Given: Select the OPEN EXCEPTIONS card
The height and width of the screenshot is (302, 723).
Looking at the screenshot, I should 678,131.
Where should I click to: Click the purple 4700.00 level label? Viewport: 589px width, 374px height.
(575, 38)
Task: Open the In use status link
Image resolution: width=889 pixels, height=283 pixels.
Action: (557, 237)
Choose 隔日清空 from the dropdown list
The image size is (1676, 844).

——

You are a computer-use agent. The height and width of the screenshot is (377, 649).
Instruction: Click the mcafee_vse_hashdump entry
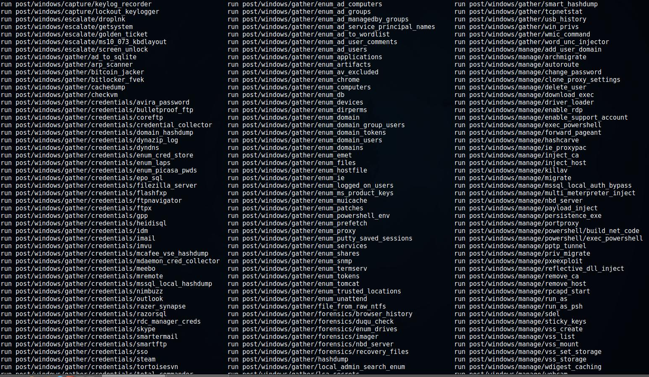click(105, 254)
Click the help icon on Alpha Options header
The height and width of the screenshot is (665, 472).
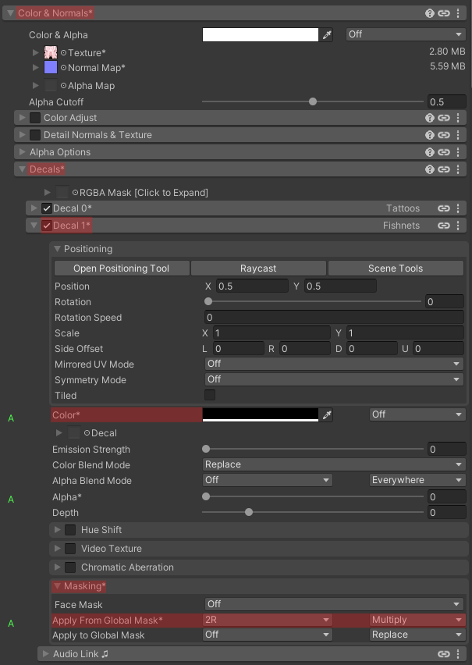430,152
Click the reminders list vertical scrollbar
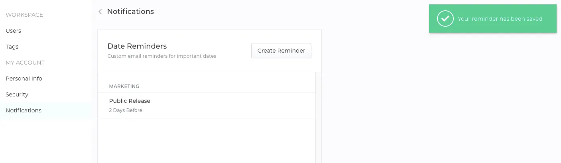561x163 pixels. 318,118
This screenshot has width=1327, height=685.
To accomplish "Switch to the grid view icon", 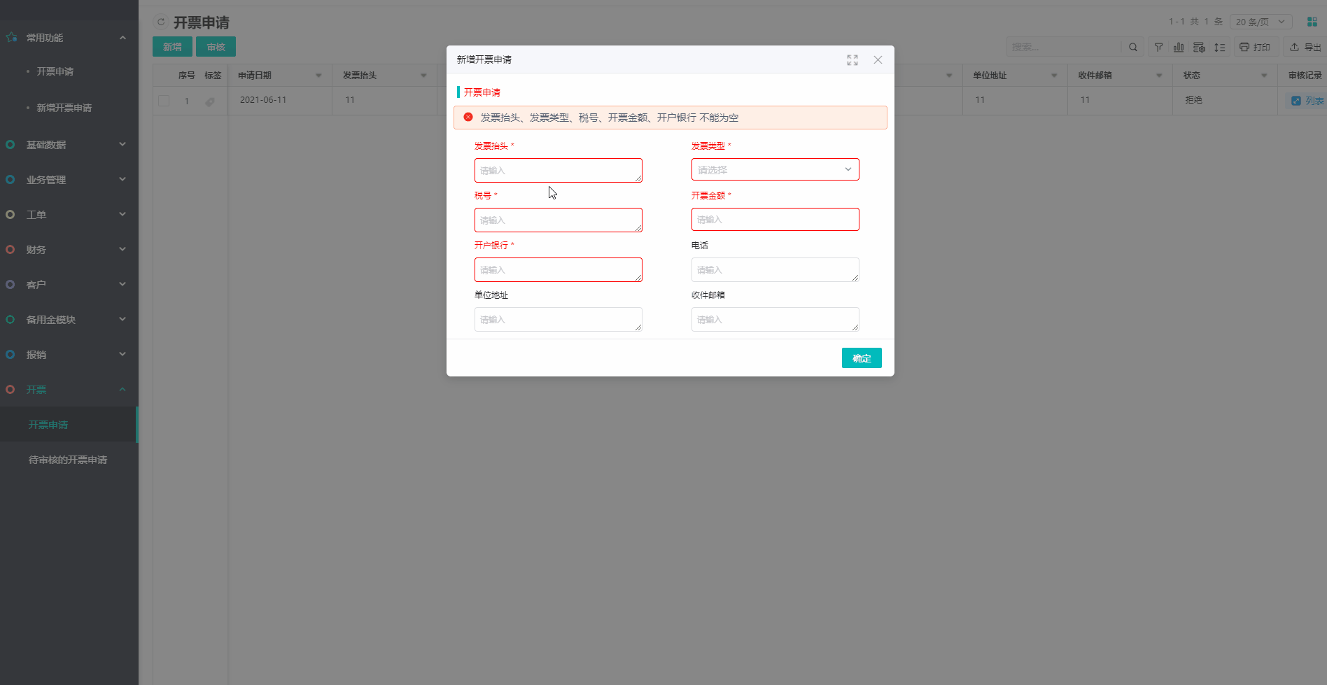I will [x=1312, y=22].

——

* Task objective
Would you retype the lines above from the one with "Given: Select the OPEN EXCEPTIONS card" down to the one with "The image size is (1676, 844).", word for word, both ends included and no other lines?

* Response for this exercise
Given: Select the OPEN EXCEPTIONS card
The height and width of the screenshot is (302, 723).
Looking at the screenshot, I should 678,131.
Where should I click to: Click the purple 4700.00 level label? Viewport: 589px width, 374px height.
(575, 38)
Task: Open the In use status link
Image resolution: width=889 pixels, height=283 pixels.
Action: (557, 237)
Choose 隔日清空 from the dropdown list
The image size is (1676, 844).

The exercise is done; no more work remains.